__TASK TO COMPLETE__:
Repeat exactly the line containing "Screen dimensions: 1401x840" and every line after it in the entries, and nothing besides.
• • • • • • •
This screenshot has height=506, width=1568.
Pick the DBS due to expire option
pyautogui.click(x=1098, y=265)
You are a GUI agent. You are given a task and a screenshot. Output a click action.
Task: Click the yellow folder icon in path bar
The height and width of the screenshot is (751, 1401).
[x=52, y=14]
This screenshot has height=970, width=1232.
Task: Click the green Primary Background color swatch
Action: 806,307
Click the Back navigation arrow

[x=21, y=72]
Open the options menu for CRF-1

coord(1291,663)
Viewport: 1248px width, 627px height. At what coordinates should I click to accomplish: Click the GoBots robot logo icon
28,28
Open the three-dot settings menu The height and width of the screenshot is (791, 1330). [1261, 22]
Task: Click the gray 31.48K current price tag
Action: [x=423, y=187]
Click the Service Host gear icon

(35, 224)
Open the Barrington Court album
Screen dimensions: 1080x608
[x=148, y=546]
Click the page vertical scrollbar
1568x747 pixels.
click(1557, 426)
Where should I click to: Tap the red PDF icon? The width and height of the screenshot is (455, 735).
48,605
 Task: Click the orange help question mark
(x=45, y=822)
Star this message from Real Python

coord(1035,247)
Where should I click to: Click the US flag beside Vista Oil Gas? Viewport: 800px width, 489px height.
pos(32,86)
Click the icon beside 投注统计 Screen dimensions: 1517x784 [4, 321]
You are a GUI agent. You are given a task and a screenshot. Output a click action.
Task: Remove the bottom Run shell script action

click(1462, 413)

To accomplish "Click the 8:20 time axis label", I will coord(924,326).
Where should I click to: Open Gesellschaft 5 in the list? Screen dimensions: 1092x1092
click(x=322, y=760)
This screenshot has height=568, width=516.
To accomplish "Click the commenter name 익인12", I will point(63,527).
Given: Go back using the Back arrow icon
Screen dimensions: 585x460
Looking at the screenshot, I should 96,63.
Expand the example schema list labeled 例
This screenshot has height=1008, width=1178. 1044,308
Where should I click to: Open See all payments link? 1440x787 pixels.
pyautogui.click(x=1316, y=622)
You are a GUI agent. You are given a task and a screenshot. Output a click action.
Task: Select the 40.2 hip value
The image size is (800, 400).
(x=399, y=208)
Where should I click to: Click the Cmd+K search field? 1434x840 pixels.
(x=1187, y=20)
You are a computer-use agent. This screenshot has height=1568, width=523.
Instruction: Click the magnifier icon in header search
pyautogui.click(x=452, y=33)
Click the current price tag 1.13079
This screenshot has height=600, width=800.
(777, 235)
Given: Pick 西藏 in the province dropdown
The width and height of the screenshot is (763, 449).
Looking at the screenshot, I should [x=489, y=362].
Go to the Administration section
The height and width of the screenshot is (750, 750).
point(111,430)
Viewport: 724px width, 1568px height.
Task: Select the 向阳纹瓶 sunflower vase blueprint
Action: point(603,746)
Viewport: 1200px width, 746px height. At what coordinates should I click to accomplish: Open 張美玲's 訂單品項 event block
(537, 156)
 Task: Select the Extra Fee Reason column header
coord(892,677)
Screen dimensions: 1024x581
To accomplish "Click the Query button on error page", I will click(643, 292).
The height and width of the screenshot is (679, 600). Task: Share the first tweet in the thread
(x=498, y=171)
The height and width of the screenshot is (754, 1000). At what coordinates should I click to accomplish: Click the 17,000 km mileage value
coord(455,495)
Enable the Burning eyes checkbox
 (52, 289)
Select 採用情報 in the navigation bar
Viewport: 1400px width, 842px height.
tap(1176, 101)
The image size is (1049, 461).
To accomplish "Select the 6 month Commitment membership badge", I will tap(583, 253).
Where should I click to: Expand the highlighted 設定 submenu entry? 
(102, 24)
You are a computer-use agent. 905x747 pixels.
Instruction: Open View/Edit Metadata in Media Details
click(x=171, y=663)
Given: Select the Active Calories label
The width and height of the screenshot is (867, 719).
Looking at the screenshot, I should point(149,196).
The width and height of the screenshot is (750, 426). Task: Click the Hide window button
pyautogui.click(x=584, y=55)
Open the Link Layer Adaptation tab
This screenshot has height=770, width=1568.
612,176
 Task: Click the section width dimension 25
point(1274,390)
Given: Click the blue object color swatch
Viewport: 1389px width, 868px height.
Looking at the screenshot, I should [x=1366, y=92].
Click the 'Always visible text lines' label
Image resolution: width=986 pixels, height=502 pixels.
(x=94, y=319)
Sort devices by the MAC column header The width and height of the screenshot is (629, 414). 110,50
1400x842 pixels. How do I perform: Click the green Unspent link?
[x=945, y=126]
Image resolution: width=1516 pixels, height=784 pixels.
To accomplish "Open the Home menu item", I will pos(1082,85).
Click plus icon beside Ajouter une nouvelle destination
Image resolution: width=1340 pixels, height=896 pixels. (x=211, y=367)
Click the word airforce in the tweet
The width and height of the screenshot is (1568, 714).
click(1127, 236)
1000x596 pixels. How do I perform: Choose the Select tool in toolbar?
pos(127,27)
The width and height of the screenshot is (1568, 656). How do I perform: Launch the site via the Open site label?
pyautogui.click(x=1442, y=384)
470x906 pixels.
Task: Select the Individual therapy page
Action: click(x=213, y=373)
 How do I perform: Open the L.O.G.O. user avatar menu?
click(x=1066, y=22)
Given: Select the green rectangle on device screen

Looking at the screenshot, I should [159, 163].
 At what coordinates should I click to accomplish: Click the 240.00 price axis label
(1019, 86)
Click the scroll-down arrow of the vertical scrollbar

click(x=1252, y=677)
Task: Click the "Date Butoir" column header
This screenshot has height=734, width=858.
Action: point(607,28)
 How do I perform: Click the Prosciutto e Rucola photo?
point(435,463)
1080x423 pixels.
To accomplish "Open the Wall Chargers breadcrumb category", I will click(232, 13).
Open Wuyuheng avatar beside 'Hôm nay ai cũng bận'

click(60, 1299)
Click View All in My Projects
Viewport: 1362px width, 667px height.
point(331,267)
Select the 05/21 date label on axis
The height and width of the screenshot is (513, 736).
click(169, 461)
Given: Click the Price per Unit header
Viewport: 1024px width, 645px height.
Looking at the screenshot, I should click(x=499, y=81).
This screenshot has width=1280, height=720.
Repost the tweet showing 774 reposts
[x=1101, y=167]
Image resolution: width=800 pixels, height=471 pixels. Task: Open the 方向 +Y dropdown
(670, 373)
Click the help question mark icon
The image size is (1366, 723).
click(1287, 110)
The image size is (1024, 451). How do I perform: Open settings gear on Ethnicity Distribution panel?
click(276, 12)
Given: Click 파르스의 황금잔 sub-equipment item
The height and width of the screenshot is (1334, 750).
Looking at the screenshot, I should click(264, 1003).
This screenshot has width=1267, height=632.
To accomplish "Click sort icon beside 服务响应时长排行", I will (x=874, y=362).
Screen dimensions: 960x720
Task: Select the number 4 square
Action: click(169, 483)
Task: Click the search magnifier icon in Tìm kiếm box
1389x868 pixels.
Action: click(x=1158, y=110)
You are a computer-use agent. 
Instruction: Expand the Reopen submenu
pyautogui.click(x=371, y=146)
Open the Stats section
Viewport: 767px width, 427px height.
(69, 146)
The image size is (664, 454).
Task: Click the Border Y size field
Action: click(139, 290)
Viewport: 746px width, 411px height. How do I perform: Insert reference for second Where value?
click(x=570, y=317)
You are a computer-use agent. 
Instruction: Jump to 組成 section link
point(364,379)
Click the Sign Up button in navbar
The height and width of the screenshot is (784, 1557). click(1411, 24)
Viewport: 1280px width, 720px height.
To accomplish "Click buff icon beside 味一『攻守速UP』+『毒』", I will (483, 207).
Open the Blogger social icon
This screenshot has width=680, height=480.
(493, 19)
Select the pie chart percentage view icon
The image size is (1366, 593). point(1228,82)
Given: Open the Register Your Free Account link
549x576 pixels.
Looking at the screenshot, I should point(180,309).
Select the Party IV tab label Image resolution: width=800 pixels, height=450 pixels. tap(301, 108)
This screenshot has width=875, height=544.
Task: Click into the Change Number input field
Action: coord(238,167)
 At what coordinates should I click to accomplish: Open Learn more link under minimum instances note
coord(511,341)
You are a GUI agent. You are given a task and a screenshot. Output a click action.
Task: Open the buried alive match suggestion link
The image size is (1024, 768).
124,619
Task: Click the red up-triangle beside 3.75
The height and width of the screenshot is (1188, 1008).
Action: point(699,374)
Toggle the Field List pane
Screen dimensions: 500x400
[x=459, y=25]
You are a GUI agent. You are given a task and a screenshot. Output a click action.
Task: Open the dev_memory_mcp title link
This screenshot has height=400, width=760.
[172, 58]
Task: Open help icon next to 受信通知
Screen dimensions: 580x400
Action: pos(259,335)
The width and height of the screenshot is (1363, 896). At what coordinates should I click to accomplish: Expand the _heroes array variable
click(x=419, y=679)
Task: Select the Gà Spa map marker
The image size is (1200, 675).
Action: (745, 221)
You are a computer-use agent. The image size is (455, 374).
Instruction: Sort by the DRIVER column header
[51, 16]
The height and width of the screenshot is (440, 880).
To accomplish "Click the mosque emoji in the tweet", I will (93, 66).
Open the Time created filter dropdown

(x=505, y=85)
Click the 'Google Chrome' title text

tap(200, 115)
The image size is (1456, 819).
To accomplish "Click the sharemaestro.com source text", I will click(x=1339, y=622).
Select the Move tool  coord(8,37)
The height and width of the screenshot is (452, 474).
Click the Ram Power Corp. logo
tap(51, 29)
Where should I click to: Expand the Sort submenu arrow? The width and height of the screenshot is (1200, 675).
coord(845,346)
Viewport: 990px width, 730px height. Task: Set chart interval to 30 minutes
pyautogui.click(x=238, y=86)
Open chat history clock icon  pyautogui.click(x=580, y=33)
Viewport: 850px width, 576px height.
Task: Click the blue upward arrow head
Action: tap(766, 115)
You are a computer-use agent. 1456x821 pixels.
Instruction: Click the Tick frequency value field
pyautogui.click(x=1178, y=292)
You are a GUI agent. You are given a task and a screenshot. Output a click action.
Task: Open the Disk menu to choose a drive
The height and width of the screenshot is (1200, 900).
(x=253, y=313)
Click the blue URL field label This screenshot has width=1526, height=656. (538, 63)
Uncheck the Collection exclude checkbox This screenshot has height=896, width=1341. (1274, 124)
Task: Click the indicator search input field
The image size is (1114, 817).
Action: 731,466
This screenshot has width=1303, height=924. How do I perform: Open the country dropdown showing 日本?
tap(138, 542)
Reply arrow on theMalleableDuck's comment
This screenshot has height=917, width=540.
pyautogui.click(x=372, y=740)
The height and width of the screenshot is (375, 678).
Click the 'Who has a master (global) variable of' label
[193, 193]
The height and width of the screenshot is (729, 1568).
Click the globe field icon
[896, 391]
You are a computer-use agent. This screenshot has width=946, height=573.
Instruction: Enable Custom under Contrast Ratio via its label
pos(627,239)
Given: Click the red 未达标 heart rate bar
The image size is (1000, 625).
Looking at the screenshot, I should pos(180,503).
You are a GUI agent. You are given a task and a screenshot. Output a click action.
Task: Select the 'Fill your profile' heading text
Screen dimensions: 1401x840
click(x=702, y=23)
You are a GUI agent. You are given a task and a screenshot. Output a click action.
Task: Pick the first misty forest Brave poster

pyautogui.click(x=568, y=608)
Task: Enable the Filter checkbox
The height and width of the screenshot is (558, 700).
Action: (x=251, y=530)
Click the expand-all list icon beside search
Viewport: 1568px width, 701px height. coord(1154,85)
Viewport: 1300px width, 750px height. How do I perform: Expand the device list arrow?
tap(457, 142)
• • • • • • •
__REPLY TO THE EXERCISE__:
Screen dimensions: 1401x840
click(x=702, y=23)
You are a GUI agent. You are given a task and a screenshot. Output a click action.
Task: Pick the first misty forest Brave poster

pyautogui.click(x=568, y=608)
Task: Enable the Filter checkbox
The height and width of the screenshot is (558, 700).
Action: (x=251, y=530)
Click the expand-all list icon beside search
Viewport: 1568px width, 701px height. coord(1154,85)
Viewport: 1300px width, 750px height. How do I perform: Expand the device list arrow?
tap(457, 142)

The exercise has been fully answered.